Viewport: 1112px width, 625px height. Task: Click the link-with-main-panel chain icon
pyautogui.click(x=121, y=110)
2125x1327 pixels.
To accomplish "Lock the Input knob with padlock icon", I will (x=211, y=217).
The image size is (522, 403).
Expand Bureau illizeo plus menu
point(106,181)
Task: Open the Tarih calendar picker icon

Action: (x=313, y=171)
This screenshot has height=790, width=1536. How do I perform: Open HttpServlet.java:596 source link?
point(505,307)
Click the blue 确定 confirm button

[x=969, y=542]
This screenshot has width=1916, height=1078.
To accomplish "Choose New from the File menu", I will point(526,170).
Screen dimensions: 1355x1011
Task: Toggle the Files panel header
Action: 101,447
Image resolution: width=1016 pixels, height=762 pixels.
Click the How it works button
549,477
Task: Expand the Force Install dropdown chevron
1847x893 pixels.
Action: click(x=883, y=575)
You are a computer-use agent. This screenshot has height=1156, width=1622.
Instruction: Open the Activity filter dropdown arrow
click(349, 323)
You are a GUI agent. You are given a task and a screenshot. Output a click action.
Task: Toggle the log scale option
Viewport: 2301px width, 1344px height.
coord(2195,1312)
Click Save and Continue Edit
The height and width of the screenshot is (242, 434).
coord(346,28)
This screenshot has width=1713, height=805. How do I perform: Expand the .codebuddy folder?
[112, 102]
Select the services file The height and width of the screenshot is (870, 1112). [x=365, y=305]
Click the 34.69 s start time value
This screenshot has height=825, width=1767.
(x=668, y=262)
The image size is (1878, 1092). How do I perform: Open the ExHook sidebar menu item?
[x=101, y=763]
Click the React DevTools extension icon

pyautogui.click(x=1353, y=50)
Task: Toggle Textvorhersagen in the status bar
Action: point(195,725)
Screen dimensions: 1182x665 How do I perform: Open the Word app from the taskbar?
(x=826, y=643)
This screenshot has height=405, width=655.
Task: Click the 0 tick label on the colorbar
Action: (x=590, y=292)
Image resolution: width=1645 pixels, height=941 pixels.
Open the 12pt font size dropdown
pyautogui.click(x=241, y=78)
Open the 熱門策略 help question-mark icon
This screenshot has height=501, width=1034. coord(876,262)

-- WORK TASK --
Reproduce the full block of data exactly, omitting nothing.

-- PROBLEM SOLUTION --
Viewport: 1112px width, 625px height. Task: Click the link-with-main-panel chain icon
pyautogui.click(x=121, y=110)
2125x1327 pixels.
To accomplish "Lock the Input knob with padlock icon", I will (x=211, y=217).
The image size is (522, 403).
Expand Bureau illizeo plus menu
point(106,181)
Task: Open the Tarih calendar picker icon

Action: (x=313, y=171)
This screenshot has height=790, width=1536. How do I perform: Open HttpServlet.java:596 source link?
point(505,307)
Click the blue 确定 confirm button

[x=969, y=542]
This screenshot has width=1916, height=1078.
To accomplish "Choose New from the File menu", I will point(526,170).
Screen dimensions: 1355x1011
Task: Toggle the Files panel header
Action: 101,447
Image resolution: width=1016 pixels, height=762 pixels.
Click the How it works button
549,477
Task: Expand the Force Install dropdown chevron
1847x893 pixels.
Action: click(x=883, y=575)
You are a computer-use agent. This screenshot has height=1156, width=1622.
Instruction: Open the Activity filter dropdown arrow
click(349, 323)
You are a GUI agent. You are given a task and a screenshot. Output a click action.
Task: Toggle the log scale option
Viewport: 2301px width, 1344px height.
coord(2195,1312)
Click Save and Continue Edit
The height and width of the screenshot is (242, 434).
coord(346,28)
This screenshot has width=1713, height=805. How do I perform: Expand the .codebuddy folder?
[112, 102]
Select the services file The height and width of the screenshot is (870, 1112). [x=365, y=305]
Click the 34.69 s start time value
This screenshot has height=825, width=1767.
(x=668, y=262)
The image size is (1878, 1092). How do I perform: Open the ExHook sidebar menu item?
[x=101, y=763]
Click the React DevTools extension icon

pyautogui.click(x=1353, y=50)
Task: Toggle Textvorhersagen in the status bar
Action: point(195,725)
Screen dimensions: 1182x665 How do I perform: Open the Word app from the taskbar?
(x=826, y=643)
This screenshot has height=405, width=655.
Task: Click the 0 tick label on the colorbar
Action: (x=590, y=292)
Image resolution: width=1645 pixels, height=941 pixels.
Open the 12pt font size dropdown
pyautogui.click(x=241, y=78)
Open the 熱門策略 help question-mark icon
This screenshot has height=501, width=1034. coord(876,262)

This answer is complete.